A trip to Asymptopia

Statistical Inference

Brian Caffo, Jeff Leek, Roger Peng
Johns Hopkins Bloomberg School of Public Health

Asymptotics

  • Asymptotics is the term for the behavior of statistics as the sample size (or some other relevant quantity) limits to infinity (or some other relevant number)
  • (Asymptopia is my name for the land of asymptotics, where everything works out well and there's no messes. The land of infinite data is nice that way.)
  • Asymptotics are incredibly useful for simple statistical inference and approximations
  • (Not covered in this class) Asymptotics often lead to nice understanding of procedures
  • Asymptotics generally give no assurances about finite sample performance
  • Asymptotics form the basis for frequency interpretation of probabilities (the long run proportion of times an event occurs)

Limits of random variables

  • Fortunately, for the sample mean there's a set of powerful results
  • These results allow us to talk about the large sample distribution of sample means of a collection of \(iid\) observations
  • The first of these results we inuitively know
    • It says that the average limits to what its estimating, the population mean
    • It's called the Law of Large Numbers
    • Example \(\bar X_n\) could be the average of the result of \(n\) coin flips (i.e. the sample proportion of heads)
    • As we flip a fair coin over and over, it evetually converges to the true probability of a head The LLN forms the basis of frequency style thinking

Law of large numbers in action

n <- 10000
means <- cumsum(rnorm(n))/(1:n)
library(ggplot2)
g <- ggplot(data.frame(x = 1:n, y = means), aes(x = x, y = y))
g <- g + geom_hline(yintercept = 0) + geom_line(size = 2)
g <- g + labs(x = "Number of obs", y = "Cumulative mean")
g

plot of chunk unnamed-chunk-1

Law of large numbers in action, coin flip

means <- cumsum(sample(0:1, n, replace = TRUE))/(1:n)
g <- ggplot(data.frame(x = 1:n, y = means), aes(x = x, y = y))
g <- g + geom_hline(yintercept = 0.5) + geom_line(size = 2)
g <- g + labs(x = "Number of obs", y = "Cumulative mean")
g

plot of chunk unnamed-chunk-2

Discussion

  • An estimator is consistent if it converges to what you want to estimate
    • The LLN says that the sample mean of iid sample is consistent for the population mean
    • Typically, good estimators are consistent; it's not too much to ask that if we go to the trouble of collecting an infinite amount of data that we get the right answer
  • The sample variance and the sample standard deviation of iid random variables are consistent as well

The Central Limit Theorem

  • The Central Limit Theorem (CLT) is one of the most important theorems in statistics
  • For our purposes, the CLT states that the distribution of averages of iid variables (properly normalized) becomes that of a standard normal as the sample size increases
  • The CLT applies in an endless variety of settings
  • The result is that \[\frac{\bar X_n - \mu}{\sigma / \sqrt{n}}= \frac{\sqrt n (\bar X_n - \mu)}{\sigma} = \frac{\mbox{Estimate} - \mbox{Mean of estimate}}{\mbox{Std.
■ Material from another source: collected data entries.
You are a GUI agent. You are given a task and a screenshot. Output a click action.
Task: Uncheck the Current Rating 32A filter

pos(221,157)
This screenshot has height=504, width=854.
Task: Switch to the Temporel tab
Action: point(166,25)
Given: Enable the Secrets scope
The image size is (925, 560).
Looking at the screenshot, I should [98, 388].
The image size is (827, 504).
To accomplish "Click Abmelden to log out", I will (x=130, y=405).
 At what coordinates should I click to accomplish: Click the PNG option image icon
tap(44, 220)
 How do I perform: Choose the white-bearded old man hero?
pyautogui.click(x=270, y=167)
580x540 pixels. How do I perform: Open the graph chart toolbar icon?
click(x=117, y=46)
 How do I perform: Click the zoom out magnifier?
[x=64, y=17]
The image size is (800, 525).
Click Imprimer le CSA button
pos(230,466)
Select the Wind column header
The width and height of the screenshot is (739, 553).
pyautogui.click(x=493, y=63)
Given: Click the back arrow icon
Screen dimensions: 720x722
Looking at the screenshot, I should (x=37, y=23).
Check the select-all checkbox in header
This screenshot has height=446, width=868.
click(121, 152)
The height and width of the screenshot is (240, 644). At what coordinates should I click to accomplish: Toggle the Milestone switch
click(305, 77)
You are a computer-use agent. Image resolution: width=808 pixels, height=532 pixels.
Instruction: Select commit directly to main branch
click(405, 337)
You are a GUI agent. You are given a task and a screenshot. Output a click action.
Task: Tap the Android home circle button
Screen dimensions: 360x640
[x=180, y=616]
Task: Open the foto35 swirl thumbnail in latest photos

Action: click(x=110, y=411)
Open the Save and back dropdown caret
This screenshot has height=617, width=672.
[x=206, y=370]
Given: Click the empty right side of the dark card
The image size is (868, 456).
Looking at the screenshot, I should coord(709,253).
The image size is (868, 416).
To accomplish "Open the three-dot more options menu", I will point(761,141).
Err. of estimate}}\] has a distribution like that of a standard normal for large \(n\).
  • (Replacing the standard error by its estimated value doesn't change the CLT)
  • The useful way to think about the CLT is that \(\bar X_n\) is approximately \(N(\mu, \sigma^2 / n)\)

Example

  • Simulate a standard normal random variable by rolling \(n\) (six sided)
  • Let \(X_i\) be the outcome for die \(i\)
  • Then note that \(\mu = E[X_i] = 3.5\)
  • \(Var(X_i) = 2.92\)
  • SE \(\sqrt{2.92 / n} = 1.71 / \sqrt{n}\)
  • Lets roll \(n\) dice, take their mean, subtract off 3.5, and divide by \(1.71 / \sqrt{n}\) and repeat this over and over

Result of our die rolling experiment

plot of chunk unnamed-chunk-3

Coin CLT

  • Let \(X_i\) be the \(0\) or \(1\) result of the \(i^{th}\) flip of a possibly unfair coin
    • The sample proportion, say \(\hat p\), is the average of the coin flips
    • \(E[X_i] = p\) and \(Var(X_i) = p(1-p)\)
    • Standard error of the mean is \(\sqrt{p(1-p)/n}\)
    • Then \[ \frac{\hat p - p}{\sqrt{p(1-p)/n}} \] will be approximately normally distributed
    • Let's flip a coin \(n\) times, take the sample proportion of heads, subtract off .5 and multiply the result by \(2 \sqrt{n}\) (divide by \(1/(2 \sqrt{n})\))

Simulation results

plot of chunk unnamed-chunk-4

Simulation results, \(p = 0.9\)

plot of chunk unnamed-chunk-5

Galton's quincunx

Confidence intervals

  • According to the CLT, the sample mean, \(\bar X\), is approximately normal with mean \(\mu\) and sd \(\sigma / \sqrt{n}\)
  • \(\mu + 2 \sigma /\sqrt{n}\) is pretty far out in the tail (only 2.5% of a normal being larger than 2 sds in the tail)
  • Similarly, \(\mu - 2 \sigma /\sqrt{n}\) is pretty far in the left tail (only 2.5% chance of a normal being smaller than 2 sds in the tail)
  • So the probability \(\bar X\) is bigger than \(\mu + 2 \sigma / \sqrt{n}\) or smaller than \(\mu - 2 \sigma / \sqrt{n}\) is 5%
    • Or equivalently, the probability of being between these limits is 95%
  • The quantity \(\bar X \pm 2 \sigma /\sqrt{n}\) is called a 95% interval for \(\mu\)
  • The 95% refers to the fact that if one were to repeatly get samples of size \(n\), about 95% of the intervals obtained would contain \(\mu\)
  • The 97.5th quantile is 1.96 (so I rounded to 2 above)
  • 90% interval you want (100 - 90) / 2 = 5% in each tail
    • So you want the 95th percentile (1.645)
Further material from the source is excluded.